**Provided text**.
# Flavored JAOM



## wineforfun (Feb 6, 2013)

Has anyone use the JAOM recipe and substituted other fruit for the oranges and cinammon? Say like a vanilla bean and raspberries? 
It was such a simple recipe to use that I just wanted to make a variation.


----------



## Arne (Feb 6, 2013)

If it comes out good, let everybody know what you did for sure. I know you are going to try it anyway so keep good notes on it for future reference. Arne.


----------



## wineforfun (Feb 8, 2013)

haha
You are figuring me out Arne.

As soon as my JAOM is ready to bottle, I will try the "variation".


----------



## mmadmikes1 (Feb 10, 2013)

I put vanilla beans in every mead I make and Raspberry is the best of all. Best mead I make is Raspberry /vanilla. I make 1 batch a year(6 gallon)


----------



## wineforfun (Feb 11, 2013)

mmadmikes1 said:


> I put vanilla beans in every mead I make and Raspberry is the best of all. Best mead I make is Raspberry /vanilla. I make 1 batch a year(6 gallon)



Regular mead or the JAOM?


----------



## botigol (Feb 16, 2013)

My JAOM is still going, but a couple of times I have come very close to starting a variation with blackberry. I will do it at some point, just haven't yet. If you search in the GotMead forums for 'JAOM Variant' or look for posts from ChevetteGirl, you will find several recipes. Blackberry and raspberry JAOM variants seem to be the favorites. I have also seen a number with vanilla.

**Extracted entries**.
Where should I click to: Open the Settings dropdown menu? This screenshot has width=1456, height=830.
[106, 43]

--

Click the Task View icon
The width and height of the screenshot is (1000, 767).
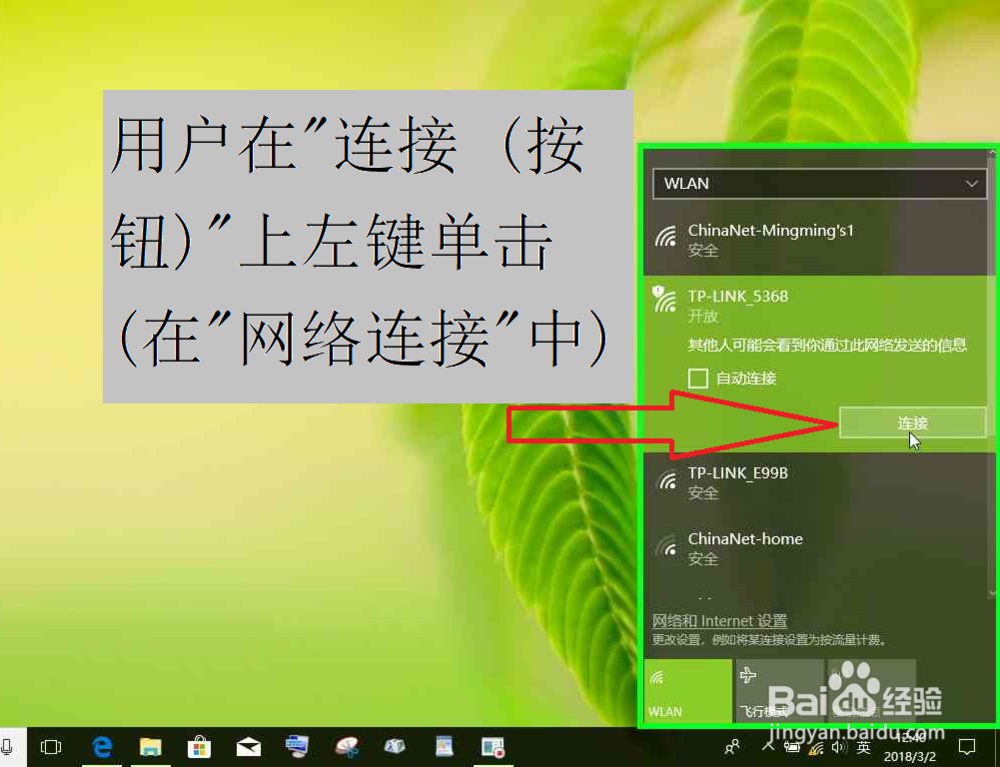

**Problems to solve**.
**a)** In the JAOM forum thread, which two fruit variants of JAOM does botigol say seem to be the favorites?
**b)** Copy the passage of the JAOM forum thread from "## wineforfun (Feb 8, 2013)" to "(Feb 10, 2013)".

**Results by task**.
**a)** Blackberry and raspberry.

**b)**
## wineforfun (Feb 8, 2013)

haha
You are figuring me out Arne.

As soon as my JAOM is ready to bottle, I will try the "variation".


----------



## mmadmikes1 (Feb 10, 2013)